Health within Disability: Contradiction, Construct, or neither?

March 23, 2018 - 12:00pm to 1:30pm

Disability Studies Reading Group

Academic Jeff Bennett of Vanderbilt joins Pittsburgh activist Cori Frazer to lead a discussion. How are individuals with disabilities treated within the healthcare system? How applicable are the labels of ‘disabled’ and ‘healthy’ to the same bodies? And to what extent does the ‘healthy U’ presuppose an ‘ableist U’?

Cori Frazer is an Autistic and queer/nonbinary activist and director of the Pittsburgh Center for Autistic Advocacy. Cori is currently pursuing their master’s degree in social work with an emphasis on community organizing at Edinboro University of Pennsylvania and serving as an intern with the Education Rights Network, an education justice project of One Pennsylvania which focuses on dismantling the systemic causes of school-to-prison pipeline and ameliorating its impact on students of color and students with disabilities.

Jeff Bennett is an Associate Professor at Vanderbilt University. Jeff is currently completing a book-length project that investigates the rhetoric of diabetes management.  That work, tentatively titled Critical Conditions: The Cultural Politics of Diabetes Management (NYU Press), argues that diabetes’s public character is not simply a product of medical knowledge that stems from epidemiology and endocrinology, but a condition whose meanings are organized by culture, constituted through communicative practices, and distinctly realized in varying public spheres.  He is also launching a research project about the origins and consequences of pre-exiting conditions clauses and their impact on healthcare deliberations.  Jeff’s first book, Banning Queer Blood: Rhetorics of Citizenship, Contagion, and Resistance, engaged the federal donor deferral policies that prohibit queer men from giving blood.  His work has also appeared in the Quarterly Journal of Speech, Communication and Critical/Cultural Studies, the Journal of Medical Humanities, and Critical Studies in Media Communication.       

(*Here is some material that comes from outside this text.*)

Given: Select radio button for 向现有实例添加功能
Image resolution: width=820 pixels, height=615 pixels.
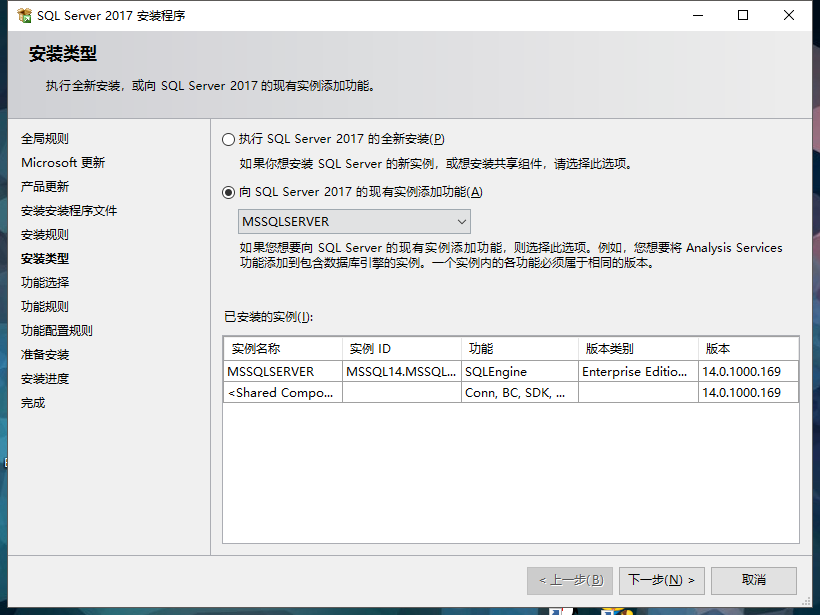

RSVP required by March 12th to jessicabenham@pitt.edu, please include any accommodation requests and dietary restrictions. Lunch provided. 

Funding provided by the Year of Healthy U, along with the Center for Bioethics + Health Law, Department of English, Department of Sociology, Department of Communication, Rhetoric Society of America, Cultural Studies, the Humanities Center, and Students for Disability Advocacy.

Location and Address

1414 Cathedral of Learning

4200 Fifth Avenue Pittsburgh, PA 15260

Directions and Parking Information

Soldiers and Sailors Parking garage and street parking available at first come first serve.